*Brief*.
Give the entries again exactly, without pictures.

Collected data entries
******************************

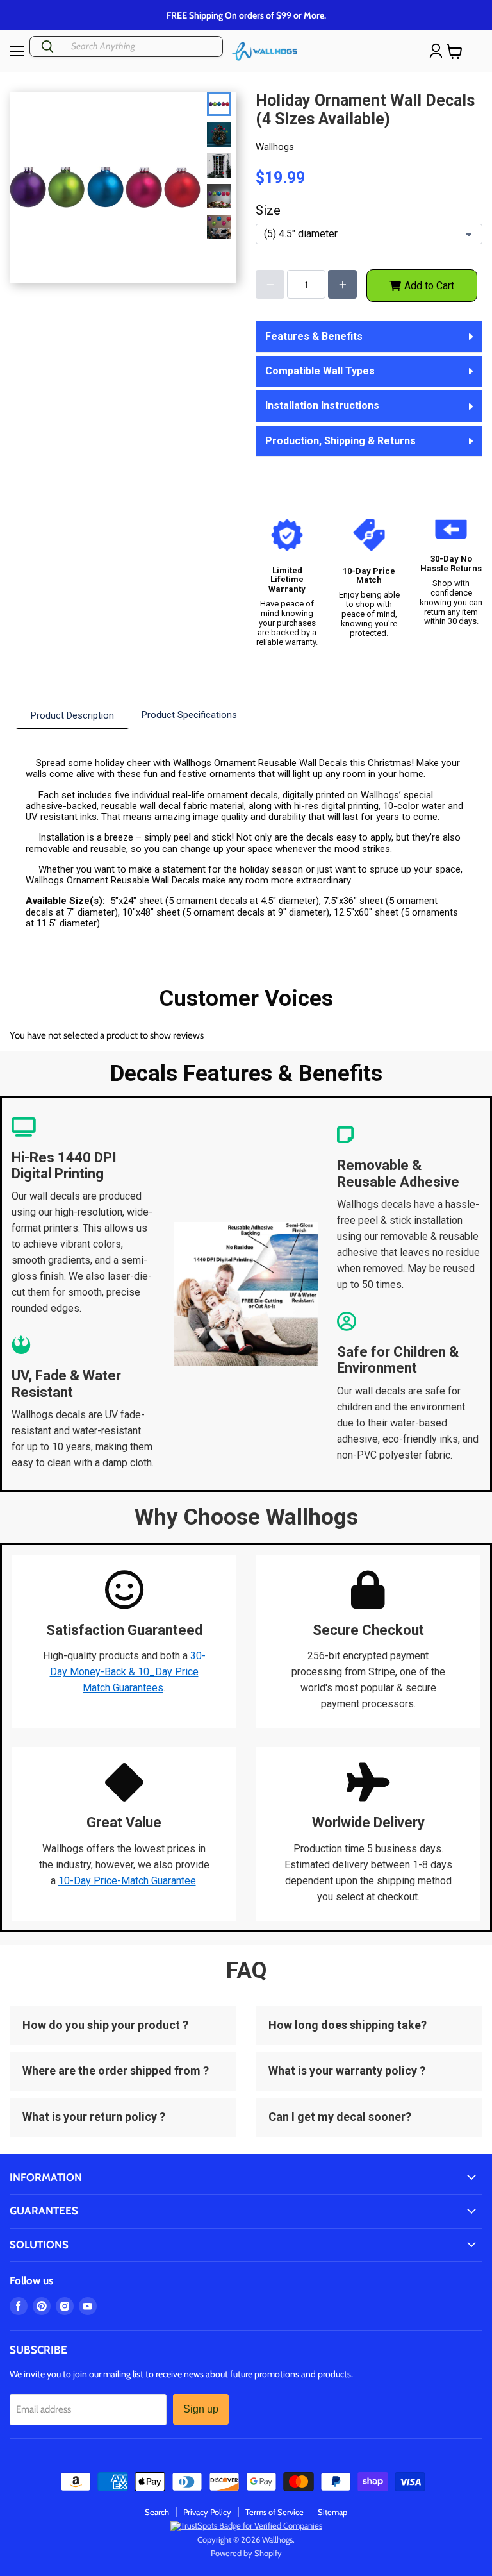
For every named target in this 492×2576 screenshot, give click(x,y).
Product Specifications (189, 715)
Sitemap (332, 2512)
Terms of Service (274, 2512)
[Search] (47, 46)
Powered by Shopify (246, 2553)
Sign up (200, 2409)
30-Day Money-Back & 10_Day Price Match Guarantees (128, 1672)
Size (268, 210)
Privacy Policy (207, 2512)
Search (157, 2512)
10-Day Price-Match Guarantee (127, 1881)
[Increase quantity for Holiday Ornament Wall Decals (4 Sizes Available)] (342, 284)
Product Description (72, 715)
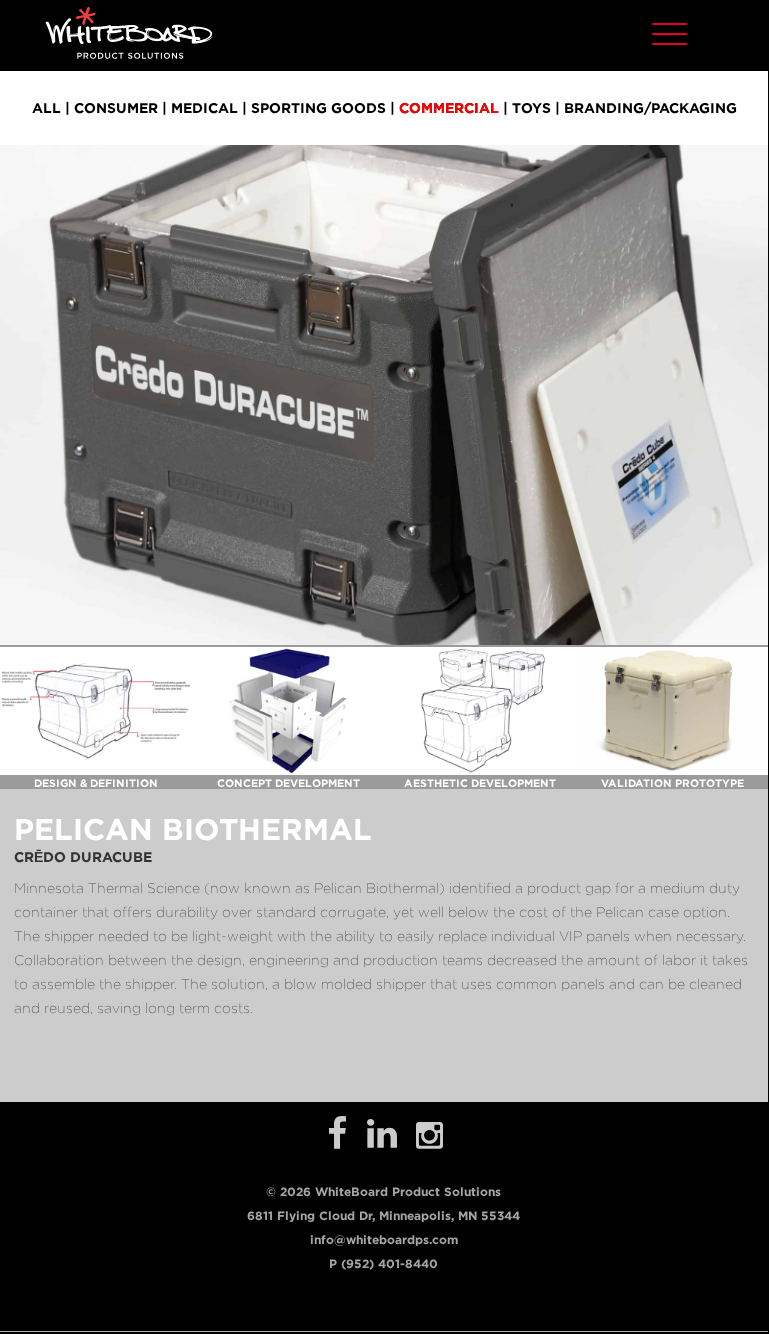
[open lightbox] (96, 711)
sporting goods (318, 108)
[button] (669, 31)
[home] (129, 32)
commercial (449, 108)
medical (204, 108)
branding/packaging (650, 108)
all (46, 108)
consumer (116, 108)
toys (531, 108)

******************************

*Exercise solution*.
For every named target in this 492×2576 screenshot, give click(x,y).
Product Specifications (189, 715)
Sitemap (332, 2512)
Terms of Service (274, 2512)
[Search] (47, 46)
Powered by Shopify (246, 2553)
Sign up (200, 2409)
30-Day Money-Back & 10_Day Price Match Guarantees (128, 1672)
Size (268, 210)
Privacy Policy (207, 2512)
Search (157, 2512)
10-Day Price-Match Guarantee (127, 1881)
[Increase quantity for Holiday Ornament Wall Decals (4 Sizes Available)] (342, 284)
Product Description (72, 715)
[open lightbox] (96, 711)
sporting goods (318, 108)
[button] (669, 31)
[home] (129, 32)
commercial (449, 108)
medical (204, 108)
branding/packaging (650, 108)
all (46, 108)
consumer (116, 108)
toys (531, 108)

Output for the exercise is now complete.